* **STATED GOAL**
Copy the stretch of the material below from the line containing "media (393, 667)" through the line containing "center [429, 517].", with each line unchanged.

(begin)

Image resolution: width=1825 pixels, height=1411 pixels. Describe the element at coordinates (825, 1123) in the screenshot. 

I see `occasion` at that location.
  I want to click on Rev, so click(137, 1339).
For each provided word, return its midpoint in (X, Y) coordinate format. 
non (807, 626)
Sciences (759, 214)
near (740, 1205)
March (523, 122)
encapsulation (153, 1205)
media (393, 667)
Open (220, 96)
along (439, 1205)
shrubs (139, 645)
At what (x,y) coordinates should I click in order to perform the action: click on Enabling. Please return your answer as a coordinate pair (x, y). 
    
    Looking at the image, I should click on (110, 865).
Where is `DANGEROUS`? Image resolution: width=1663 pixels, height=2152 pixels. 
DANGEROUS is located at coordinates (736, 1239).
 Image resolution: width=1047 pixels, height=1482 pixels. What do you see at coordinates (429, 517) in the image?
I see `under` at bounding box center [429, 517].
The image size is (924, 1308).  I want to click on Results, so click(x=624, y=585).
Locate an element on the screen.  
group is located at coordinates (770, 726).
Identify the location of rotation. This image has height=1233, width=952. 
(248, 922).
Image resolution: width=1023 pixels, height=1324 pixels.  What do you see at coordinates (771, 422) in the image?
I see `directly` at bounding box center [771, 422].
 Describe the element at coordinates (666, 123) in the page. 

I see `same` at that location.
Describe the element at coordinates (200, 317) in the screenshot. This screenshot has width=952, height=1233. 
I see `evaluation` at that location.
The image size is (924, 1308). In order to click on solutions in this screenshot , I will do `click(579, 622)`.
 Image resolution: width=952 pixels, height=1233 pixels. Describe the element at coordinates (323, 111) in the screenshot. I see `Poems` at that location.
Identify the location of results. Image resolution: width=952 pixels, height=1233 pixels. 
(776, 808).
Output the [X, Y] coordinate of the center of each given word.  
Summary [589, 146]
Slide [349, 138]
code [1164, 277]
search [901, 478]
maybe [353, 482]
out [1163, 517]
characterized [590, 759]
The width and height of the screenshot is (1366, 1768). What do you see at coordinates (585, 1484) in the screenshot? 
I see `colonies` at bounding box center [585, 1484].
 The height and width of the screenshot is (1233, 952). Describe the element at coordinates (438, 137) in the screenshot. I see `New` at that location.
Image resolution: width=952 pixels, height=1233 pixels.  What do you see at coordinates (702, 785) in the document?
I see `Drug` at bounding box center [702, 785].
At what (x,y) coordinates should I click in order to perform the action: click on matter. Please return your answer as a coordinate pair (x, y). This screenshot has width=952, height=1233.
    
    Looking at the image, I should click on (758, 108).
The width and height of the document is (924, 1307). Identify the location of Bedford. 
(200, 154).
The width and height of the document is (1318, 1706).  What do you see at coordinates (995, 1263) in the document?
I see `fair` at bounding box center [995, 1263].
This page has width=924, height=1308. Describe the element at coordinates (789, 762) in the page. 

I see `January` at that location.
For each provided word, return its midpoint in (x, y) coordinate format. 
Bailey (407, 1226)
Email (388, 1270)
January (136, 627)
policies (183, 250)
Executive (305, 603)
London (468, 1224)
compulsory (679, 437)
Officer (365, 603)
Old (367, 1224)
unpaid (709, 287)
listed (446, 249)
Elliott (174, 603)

(end)

* **THE REPLY**
media (393, 667)
Open (220, 96)
along (439, 1205)
shrubs (139, 645)
At what (x,y) coordinates should I click in order to perform the action: click on Enabling. Please return your answer as a coordinate pair (x, y). 
    
    Looking at the image, I should click on (110, 865).
Where is `DANGEROUS`? Image resolution: width=1663 pixels, height=2152 pixels. 
DANGEROUS is located at coordinates (736, 1239).
 Image resolution: width=1047 pixels, height=1482 pixels. What do you see at coordinates (429, 517) in the image?
I see `under` at bounding box center [429, 517].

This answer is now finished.